With US president Barack Obama set to tap Federal Reserve vice chair Janet Yellen as the next chairman of the Fed later today, it’s worth noting that her ascension is more than a story about global economic policy making. With apologies to former secretary of state Hillary Clinton, Yellen is about to become the most powerful woman in US history.
How can we make such a claim? After all, Nancy Pelosi became the speaker of the US house in 2007, she was arguably the most-powerful woman ever elected in the US. And Hillary Clinton, Condoleeza Rice and Madeleine Albright ran the State Department. (The secretary of state is the highest-ranking member of the presidential cabinet.) Moreover, the US has had four women on the Supreme Court bench, where lifetime appointments put Sandra Day O’Connor, now retired, Ruth Bader Ginsburg, Elena Kagan and Sonia Sotomayor beyond the political powers of even the president. All accomplished, powerful women, without doubt.
And there have been plenty of women who held enormous power in Washington without holding office. Eleanor Roosevelt comes to mind, as she was the longest-serving US first lady, with great influence on policy. After a stroke incapacitated president Woodrow Wilson while he was in office, his second-wife Edith held enormous power.
But this silver-haired, Brooklyn-born, Berkeley economist is about to top them all—assuming that her nomination is confirmed by the Senate, which is pretty much assured. The reason why has to do with the unique position of the Federal Reserve as an independent part of the federal government as well as the power of the chairman within that institution.
So first off, the Fed has independence. But it isn’t absolutely independent. It is a creature of Congress, having been created by the Federal Reserve Act of 1913. And the nightmare scenario of Fed chairmen past and present has been that Congress could take away some of its independence through legislation. But its independence remains substantial.
For instance, unlike secretaries of state Madeleine Albright and Hillary Clinton, the decisions made by the organization Janet Yellen will lead next year are not subject to approval by anyone in the executive branch of the government. From an operational standpoint, the president will not be Yellen’s boss during her four-year term, which—in another nod to independence—intentionally does not coincide with that of the president. (Although, she probably wouldn’t be reappointed if the occupant of the Oval Office disapproved of her Fed leadership.)

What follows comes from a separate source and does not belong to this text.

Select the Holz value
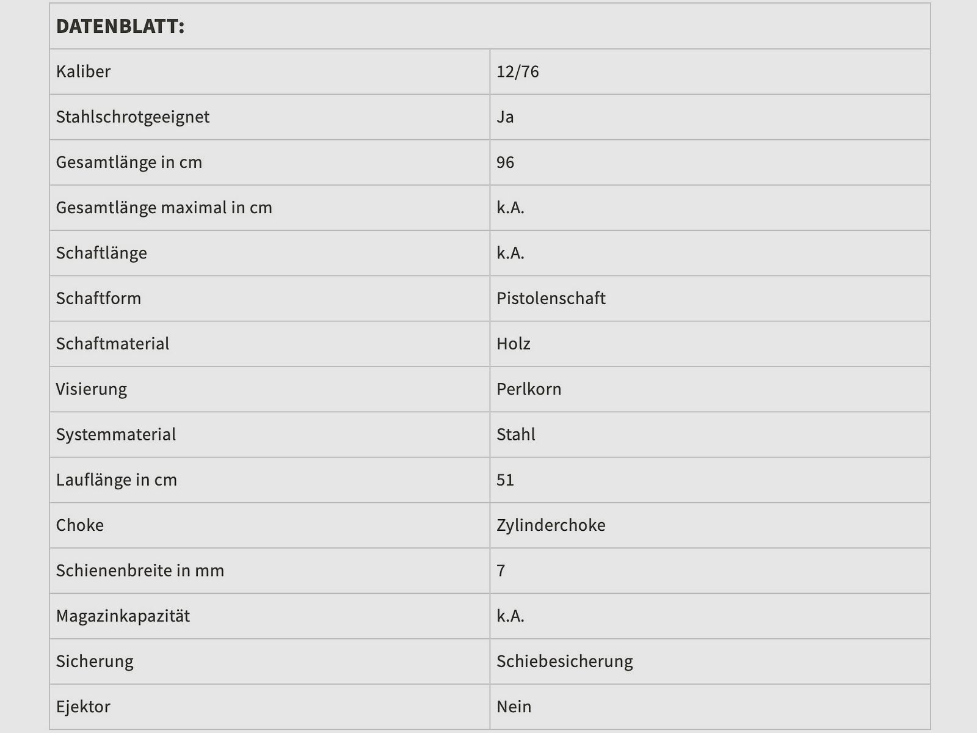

But what about Pelosi? As speaker of the House, she held—albeit only for a couple years—the keys to powers of the purse that the Constitution granted to the legislative branch. Well, what will soon be the Yellen Fed doesn’t have to ask Congress for money. As the Federal Reserve funds its own operations, it is not subject to the usual constraints of the congressional appropriations process.

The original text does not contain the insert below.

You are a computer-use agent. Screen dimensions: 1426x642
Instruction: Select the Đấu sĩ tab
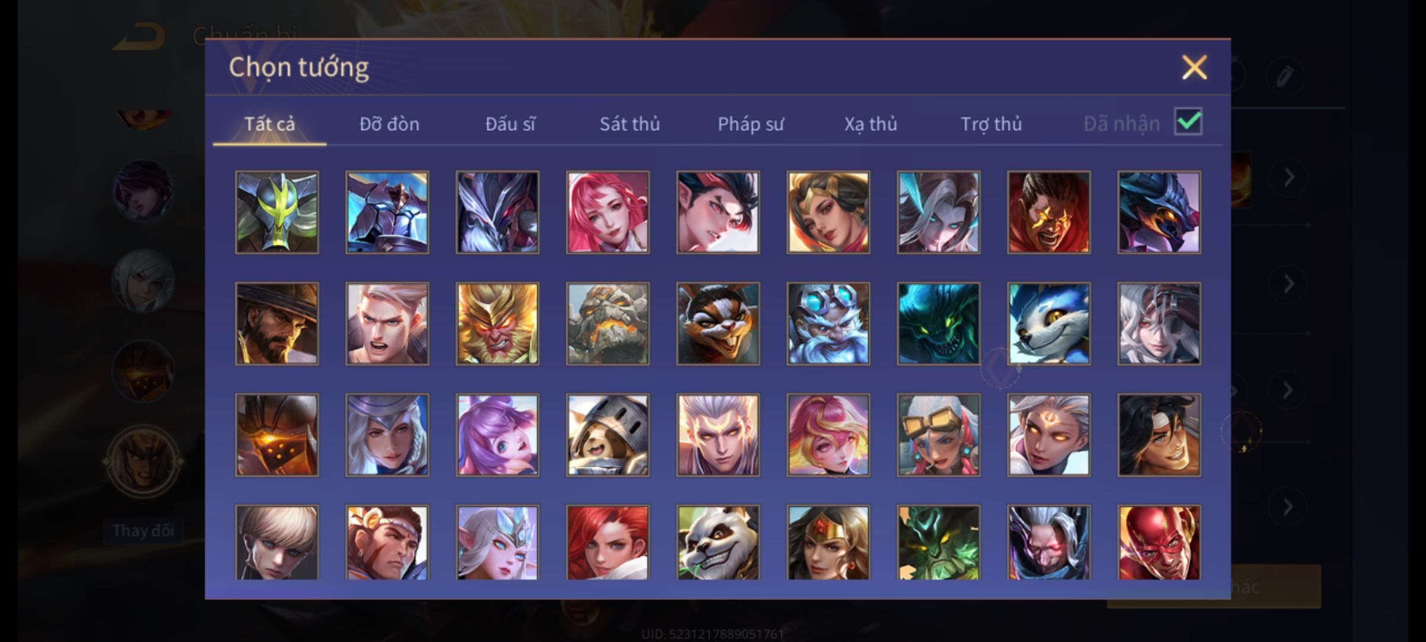[x=510, y=124]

Now, it’s true that Congress as a whole could curtail some of the powers of the Federal Reserve. But remember, we’re comparing the power of individual people, not just institutions. And messing with the Fed would be a pretty big legislative project that would require a lot of cajoling, arm-twisting and bargaining. In other words, it’s not up to the speaker of the House alone. A similar amount of coalition building would be necessary to swing opinions on the Supreme Court.
In fact, in terms of institutional power, the chairmanship of the Fed might most resemble the chief justice of the Supreme Court. (A woman chief justice could perhaps be a rival to Yellen in terms of institutional power. But O’Connor, Sotomayor and Ginsburg have never held that post.) For instance, the Fed chair is also the chair of the Federal Open Market Committee (FOMC)—the Fed’s key monetary policy body. In theory the chairman is just one vote on that body. But in practice, the Fed chief exerts outsized influence in the setting of monetary policy. It’s also important to note that, outside of the FOMC, the Fed chairman holds huge sway in many important areas, such as financial regulation. (Former Fed chairman Alan Greenspan, for example, famously resisted derivatives regulation, which didn’t work out so well.)
And, by the way, we haven’t even gotten to how powerful the Fed actually is. It controls the money supply in the world’s largest economy. During banking crises it acts as chief firefighter of the financial system. It has acquired broad and important regulatory powers since the Great Recession. In recent years, the Fed’s efforts to keep pumping money into the world financial system has been alternately credited with a surging US stock market and violent capital flows churning up storms around the world economy.
A misplaced word from a Fed chairman could have huge ramifications for the economy as a whole and the 300 million Americans within it. Similar slips coming from the speaker of the house, secretary of state or a supreme court justice barely register outside the beltway.
In short, there’s a reason that former Fed chairman Greenspan was often called the second-most-powerful person in Washington when he held the reins at the central bank. And now those reins will be in the hand of a woman. And it’s about time.